Gib den Abschnitt aus dem Text über die Rodgaubahn von "Für viele Berufstätige, die" bis einschließlich "reisenden Publikum angepasst." erneut wieder und tausche dabei "Fußweg" gegen "Fußmarsch" aus.

==== Extrahierter Text ====

Die Inbetriebnahme der Rodgaubahn war ein enormer wirtschaftlicher Fortschritt für die Rodgaugemeinden. 

Schon bei dem Bau der Strecke haben viele unserer Einwohner einen ständigen Arbeitsplatz bei der Bahn gefunden. Die meisten Streckenarbeiter der Bahnmeisterei II in Offenbach/M. stammten aus Dudenhofen und Niederroden. 

Für viele Berufstätige, die in Offenbach ihren Arbeitsplatz hatten und am Wochenanfang mit 3 Stunden Fußweg nach Offenbach trampten, die Woche über in Offenbach logieren mussten und am Wochenende wieder mit 3 Stunden Fußweg zurückkehrten, war nunmehr die Benutzung der Bahn für die tägliche Hin- und Rückfahrt ein großer Vorteil. 

Allerdings waren die damaligen Zugverhältnisse nicht so komfortabel wie heute, jedoch dem reisenden Publikum angepasst.

==== Extrahierte Daten ====

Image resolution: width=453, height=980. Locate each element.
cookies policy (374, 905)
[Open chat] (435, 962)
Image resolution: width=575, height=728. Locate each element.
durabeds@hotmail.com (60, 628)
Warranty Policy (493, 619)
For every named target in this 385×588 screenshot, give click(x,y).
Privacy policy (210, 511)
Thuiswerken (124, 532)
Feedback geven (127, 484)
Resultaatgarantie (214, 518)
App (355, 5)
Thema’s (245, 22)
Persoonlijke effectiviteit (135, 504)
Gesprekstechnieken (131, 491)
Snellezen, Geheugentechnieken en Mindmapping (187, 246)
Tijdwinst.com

====

-- Aufgabenergebnis --
Für viele Berufstätige, die in Offenbach ihren Arbeitsplatz hatten und am Wochenanfang mit 3 Stunden Fußmarsch nach Offenbach trampten, die Woche über in Offenbach logieren mussten und am Wochenende wieder mit 3 Stunden Fußmarsch zurückkehrten, war nunmehr die Benutzung der Bahn für die tägliche Hin- und Rückfahrt ein großer Vorteil. 

Allerdings waren die damaligen Zugverhältnisse nicht so komfortabel wie heute, jedoch dem reisenden Publikum angepasst.